The brief interview was apparently inspired by Shatner’s having penned a book about his trip into space aboard Blue Origin’s New Shepard rocket ship. He is jauntily regarded as the fictional explorer of galaxies who momentarily became a real astronaut.

Shatner said he cried when he returned to earth. Not because he was desperately glad to be on the ground again, but because while he was in space, observing his home planet—infinitesimal, relative to the whole galaxy—he felt immensely sad for its ruination. 

I am not a Trekky, but I think Shatner’s words got short shrift. He was getting emotional, pleading the earth’s case, when he was suddenly thanked for the interview and the Star Trek theme filled the airwaves. Maybe emotional is unmanly. Perhaps the earth’s demise doesn’t fit neatly into radio time slots.

I wanted more. And the Almighty Google provided me with words from Shatner’s book:

“I had thought that going into space would be the ultimate catharsis of that connection I had been looking for between all living things—that being up there would be the next beautiful step to understanding the harmony of the universe. …I discovered that the beauty isn’t out there, it’s down here, with all of us. Leaving that behind made my connection to our tiny planet even more profound.

“It was among the strongest feelings of grief I have ever encountered. The contrast between the vicious coldness of space and the warm nurturing of Earth below filled me with overwhelming sadness. Every day, we are confronted with the knowledge of further destruction of Earth at our hands: the extinction of animal species, of flora and fauna – things that took five billion years to evolve, and suddenly we will never see them again because of the interference of mankind. It filled me with dread. My trip to space was supposed to be a celebration; instead, it felt like a funeral.”

Apparently other astronauts have had this same reaction. Often enough that it has a name—the Overview Effect. Shatner explains, “It can change the way we look at the planet but also other things like countries, ethnicities, religions; it can prompt an instant reevaluation of our shared harmony and a shift in focus to all the wonderful things we have in common instead of what makes us different. It reinforced tenfold my own view on the power of our beautiful, mysterious collective human entanglement, and eventually, it returned a feeling of hope to my heart. In this insignificance we share, we have one gift that other species perhaps do not: we are aware—not only of our insignificance, but the grandeur around us that makes us insignificant. That allows us perhaps a chance to rededicate ourselves to our planet, to each other, to life and love all around us. If we seize that chance.”    
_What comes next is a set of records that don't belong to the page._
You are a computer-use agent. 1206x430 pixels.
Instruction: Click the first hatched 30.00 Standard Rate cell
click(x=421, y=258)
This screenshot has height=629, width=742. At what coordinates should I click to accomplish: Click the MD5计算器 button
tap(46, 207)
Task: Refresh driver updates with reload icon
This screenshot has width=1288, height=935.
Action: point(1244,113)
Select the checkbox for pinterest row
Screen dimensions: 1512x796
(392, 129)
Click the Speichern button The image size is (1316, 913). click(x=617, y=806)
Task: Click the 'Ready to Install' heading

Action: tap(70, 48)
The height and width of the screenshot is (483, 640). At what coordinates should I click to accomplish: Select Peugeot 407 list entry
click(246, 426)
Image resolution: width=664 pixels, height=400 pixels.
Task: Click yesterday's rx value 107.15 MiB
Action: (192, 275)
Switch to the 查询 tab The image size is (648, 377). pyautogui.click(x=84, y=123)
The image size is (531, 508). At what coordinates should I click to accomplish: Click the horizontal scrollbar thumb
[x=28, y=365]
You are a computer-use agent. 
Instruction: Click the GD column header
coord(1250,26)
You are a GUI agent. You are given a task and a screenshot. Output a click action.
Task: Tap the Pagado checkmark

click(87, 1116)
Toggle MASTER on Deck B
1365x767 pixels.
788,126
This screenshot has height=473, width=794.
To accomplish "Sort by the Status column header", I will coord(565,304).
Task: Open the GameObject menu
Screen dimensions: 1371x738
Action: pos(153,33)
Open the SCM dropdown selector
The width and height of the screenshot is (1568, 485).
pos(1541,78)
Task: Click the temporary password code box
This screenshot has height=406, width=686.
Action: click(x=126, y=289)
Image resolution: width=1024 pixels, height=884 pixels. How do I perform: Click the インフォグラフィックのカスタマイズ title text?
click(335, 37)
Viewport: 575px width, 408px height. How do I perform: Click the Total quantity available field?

Shatner witnessed this tiny pearl in the universe—this minuscule island that is our communal habitat—home to tyrants and the tyrannized, billionaires and people without bootstraps. To trash that won’t biodegrade, wildfires, and escalating storms. But most earthlings can’t see the forest for the trees, as they say.

Shatner saw the entire forest. And recognized that, as a species, we are shooting ourselves in the foot.  And the leg.  And the head will follow. We are so busy fighting and blaming and hollering “me me me, mine mine mine” that we’ve lost sight of the fact that we must make deep compromises if this pearl of a planet is to continue.